Kepala Badan Kebijakan Fiskal Kementerian Keuangan, Febrio Kacaribu menjelaskan, bahwa peningkatan ekspor yang sejalan dengan upaya stabilisasi harga diharapkan dapat memberikan dukungan pada pertumbuhan dan pemulihan ekonomi, serta menjaga kesejahteraan rakyat tetap kuat.
“Peningkatan ekspor produk sawit ini penting di tengah eskalasi berbagai risiko global akibat perang di Ukraina yang berkepanjangan serta berbagai tantangan multidimensional lainnya seperti pandemi yang belum sepenuhnya selesai secara merata di seluruh dunia,” ucap Kepala Badan Kebijakan Fiskal Kementerian Keuangan, Febrio Kacaribu dalam keterangannya, Selasa, 19 Juli 2022.
Pertumbuhan ekspor yang mencapai 40,68% yoy terutama didorong oleh kontribusi sektor nonmigas yang tumbuh 41,89% yoy, sementara sektor migas tumbuh 23,68% yoy. Industri pengolahan konsisten sebagai kontributor utama ekspor Indonesia yang mencapai sebesar USD18,27 miliar atau 70,01% dari total ekspor, diikuti sektor pertambangan sebesar USD5,93 atau 22,72% dari total ekspor, migas USD1,53 miliar atau 5,87% dari total ekspor, dan pertanian 0,36 atau 1,4% dari total ekspor.
Di sisi lain, kinerja impor juga kembali menguat didukung oleh impor bahan baku yang menandakan aktivitas ekonomi domestik yang terus membaik.
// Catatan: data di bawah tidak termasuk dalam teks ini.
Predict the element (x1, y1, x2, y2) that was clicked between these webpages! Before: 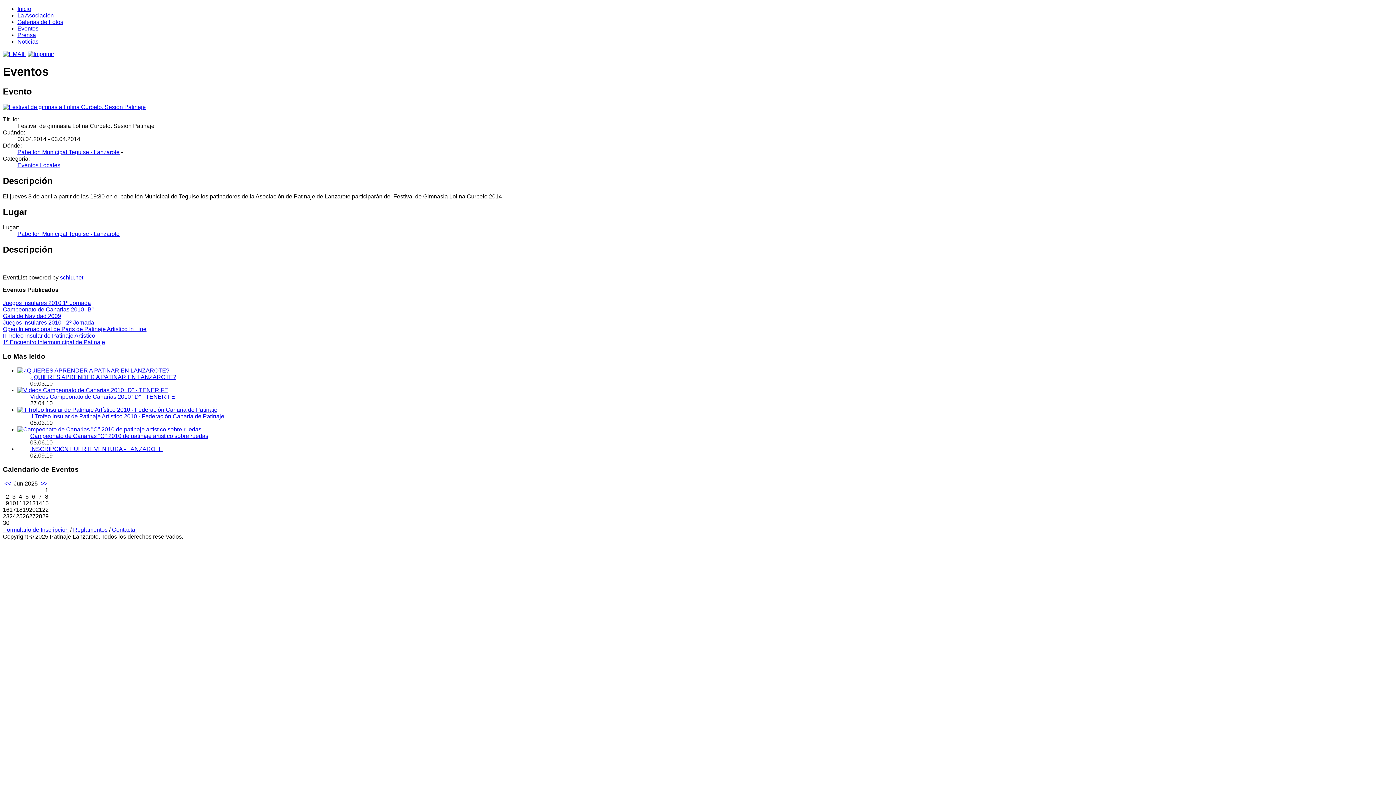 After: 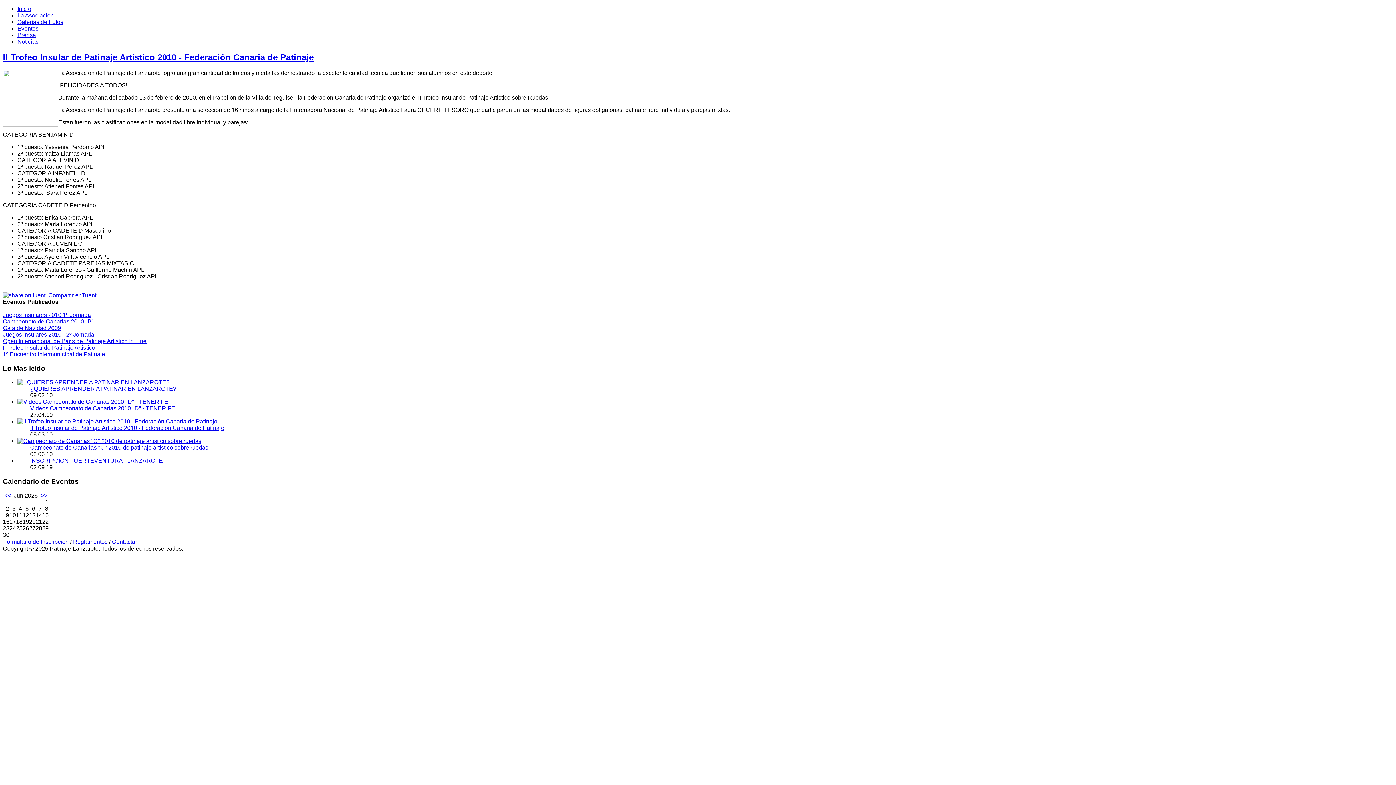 Action: label: II Trofeo Insular de Patinaje Artístico 2010 - Federación Canaria de Patinaje bbox: (30, 413, 224, 419)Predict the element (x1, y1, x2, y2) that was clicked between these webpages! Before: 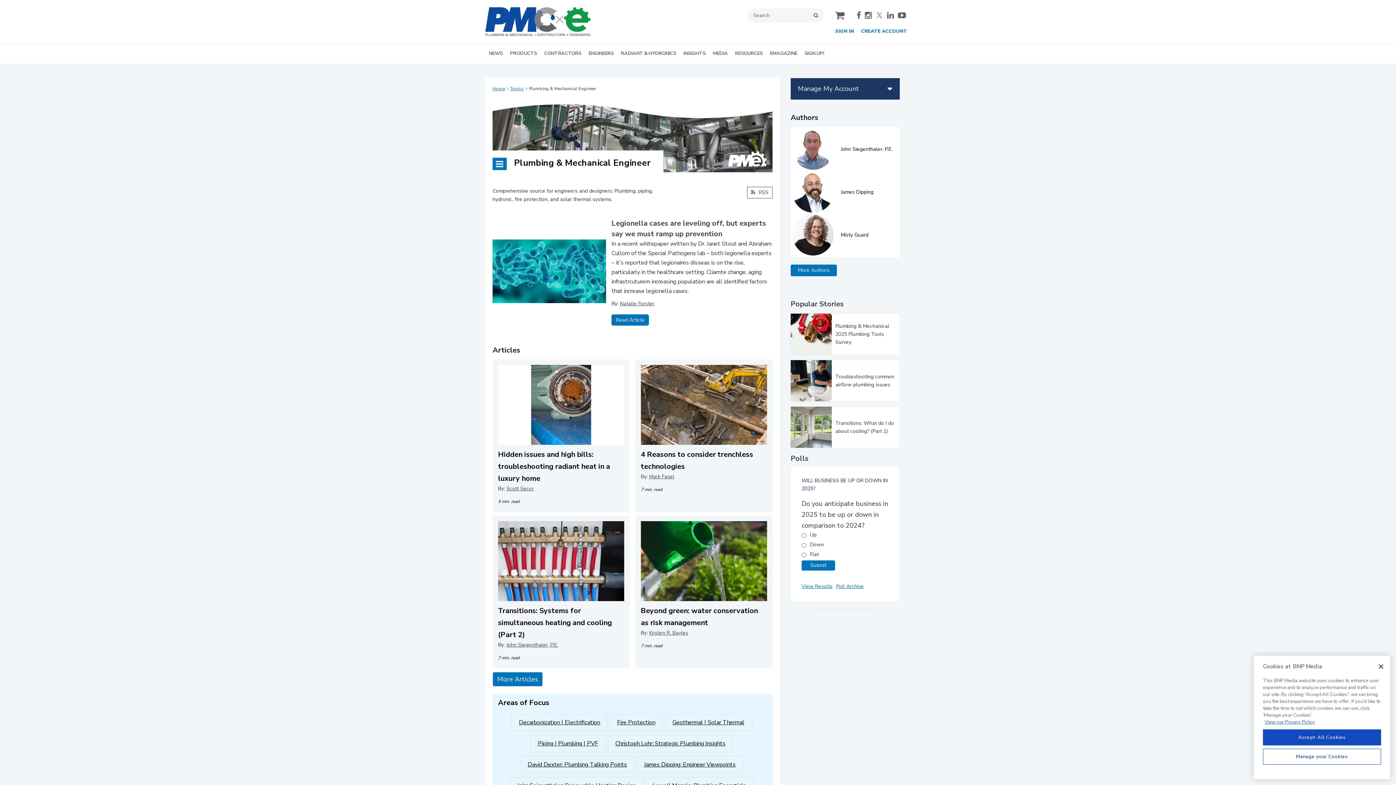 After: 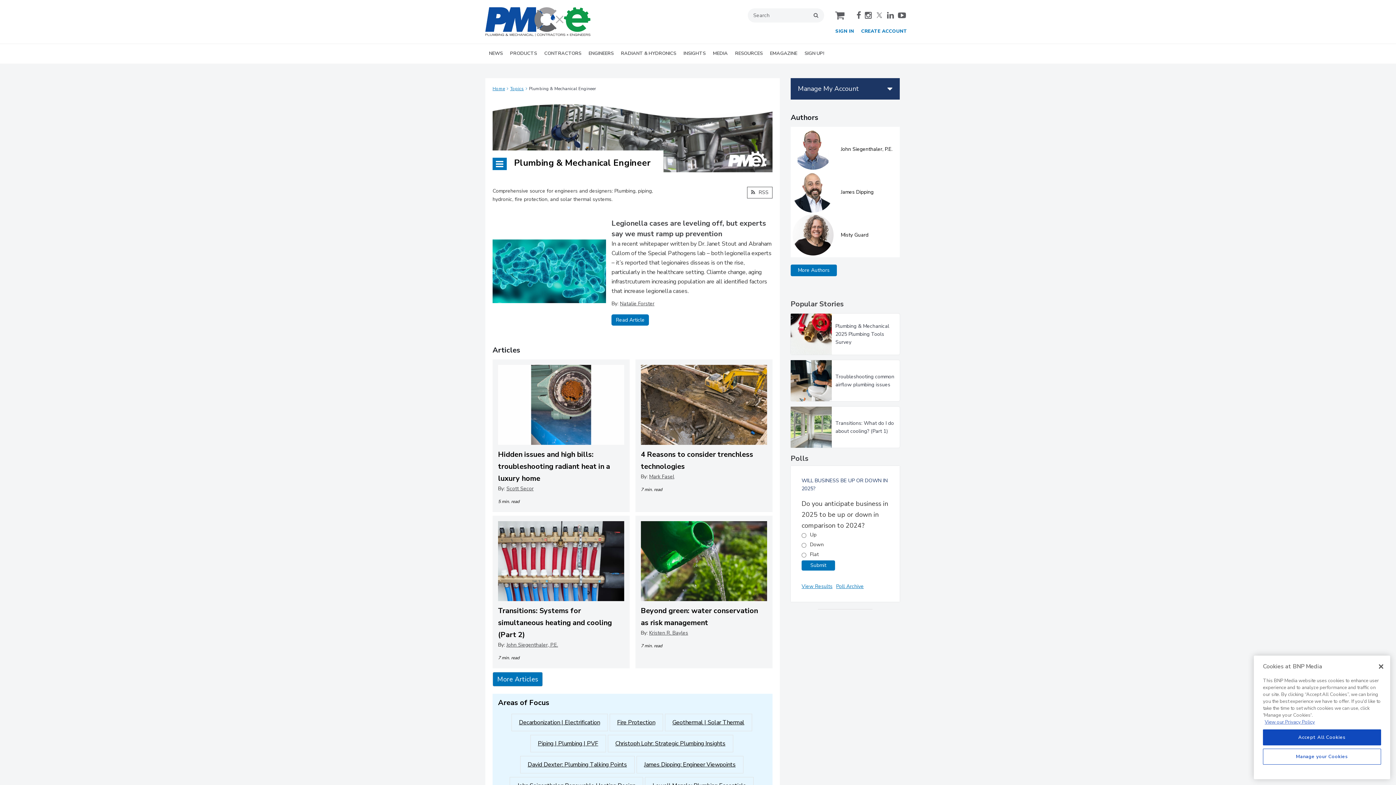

Impor bulan Juni tercatat sebesar USD21,00 miliar dibandingkan dengan Mei 2022 yang sebesar USD18,60 miliar atau tumbuh 21,98 % yoy. Pertumbuhan impor ini terutama didorong oleh sektor migas yang tumbuh 59,84% yoy, sementara sektor nonmigas tumbuh 16,15% yoy. Impor bahan baku merupakan impor terbesar yaitu sebesar USD16,23 miliar, kemudian diikuti oleh impor barang modal USD3,08 miliar dan barang konsumsi USD1,7 miliar
Menguatnya kedua komponen perdagangan internasional ini mendorong surplus neraca perdagangan bulan Juni sebesar US$5,09 miliar, terutama ditopang oleh sektor nonmigas yang mencatatkan surplus sebesar US$7,23 miliar, sedangkan sektor migas mengalami defisit sebesar US$2,14 miliar. Dengan demikian, neraca perdagangan Indonesia telah mencatatkan surplus selama 26 bulan berturut-turut. Secara kumulatif, neraca perdagangan Indonesia tahun berjalan tercatat surplus sebesar USD24,88 miliar.
Pemerintah menyadari bahwa kinerja yang tetap kuat pada perdagangan internasional Indonesia ini terjadi di saat dunia sedang dihadapkan pada berbagai risiko global, di antaranya berupa risiko krisis pangan dan energi, tekanan inflasi, dan penurunan kinerja ekonomi Tiongkok. Pemerintah terus mengantisipasi dan menyiapkan mitigasi risiko-risiko ini salah satunya dengan APBN.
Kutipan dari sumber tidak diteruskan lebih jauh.